640 - Phone Intervention for Maternity Care Workers and Nurses to Address Perinatal Deaths in Cameroon: Pilot Study
Sunday, April 26, 2026
9:30am - 11:30am ET
Publication Number: 3620.640
Henna Budhwani, Florida State University College of Nursing, Tallahassee, FL, United States; Comfort Enah, Univeristy of Massachusetts Lowel, Lowell, MA, United States; Lily B. Cooper, Tulane University, New Orleans, LA, United States; Gregory edie. Halle-Ekane, University of Buea, Cameroon, Buea, Sud-Ouest, Cameroon; Eric Wallace, University of Alabama School of Medicine, Birmingham, AL, United States; Victoria C. Jauk, University of Alabama School of Medicine, Birmingham, AL, United States; Jeff M. Szychowski, University of Alabama at Birmingham, Birmingham, AL, United States; Waldemar Carlo, University of Alabama, Birmingham, AL, United States; Rahel Mbah, Cameroon Baptist Convention Health Services, Bamenda, Nord-Ouest, Cameroon; Mary Glory Ngong, Cameroon Baptist Convention Health Services, Bamenda, Nord-Ouest, Cameroon; Pius Tih, CBC Health Services, Bamenda, Nord-Ouest, Cameroon; Alan Tita, University of Alabama at Birmingham, Birmingham, AL, United States
Endowed Professor Florida State University College of Nursing Tallahassee, Florida, United States
Background: Maternal and perinatal mortality remain a persistent challenge in sub-Saharan Africa. Cameroon has an infant mortality rate of 47 deaths per 1,000 live births, one of the highest rates globally warranting concentrated investment in tailored interventions to address preventable deaths. Strengthening clinical support systems via such interventions is one opportunity to improve quality of care, pregnancy outcomes, and the health of neonates. To address this need, the Medical Information Service via Telephone (MIST) was scientifically adapted into a mobile model (mMIST) to facilitate real-time consultations to maternity care workers, nurses, and other providers in remote settings. Objective: To pilot a health system strengthening clinical support, phone-based intervention, mMIST, in rural Cameroon, to enhance nurse-provider response to pregnancy complications and improve infant health outcomes. Design/Methods: mMIST was contextually tailored for use by peripheral providers to receive support from trained midwives, OB/GYNs, and pediatricians. A 12-month pilot (03/2022–02/2023) assessed call volume, referral patterns, and changes in perinatal outcomes. Pre-post comparisons were conducted for key outcomes including fetal and neonatal mortality. After Advanced Life Support in Obstetrics (ALSO) trained nurses and expert pediatric providers were trained on how to support and answer the mMIST system, peripheral providers, typically nurses and midwives were trained on how to call into mMIST to access support, for transfer, and request complex case consults. Results: Over the pilot, an average of 14 calls per month were logged and 30% required escalation to an expert provider for consultation. Twenty percent of calls related to neonatal needs; neonatal calls primarily focused on prematurity (23%), infection (18%), and asphyxia (18%). The rates of stillbirths (0.7% vs. 0.7%) and neonatal deaths (0.4% vs. 0.2%) were not statistically different between time periods.

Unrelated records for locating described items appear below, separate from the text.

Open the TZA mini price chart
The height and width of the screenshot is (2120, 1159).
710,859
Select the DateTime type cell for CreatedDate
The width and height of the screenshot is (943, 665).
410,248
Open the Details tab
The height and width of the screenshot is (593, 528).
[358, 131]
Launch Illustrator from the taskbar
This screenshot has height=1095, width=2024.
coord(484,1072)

Conclusion(s): The mMIST phone-based health intervention was adequately utilized, showing promise for enhancing provider-to-provider communication and early recognition of maternal and perinatal complications. This health system strengthening mMIST intervention demonstrated improved utilization patterns and administrative outcomes that support its scale-up, when considering reach, public health priority, and potential for impact. These pilot findings support progression to full-scale stepped wedge implementation to assess impact on neonatal and fetal mortality.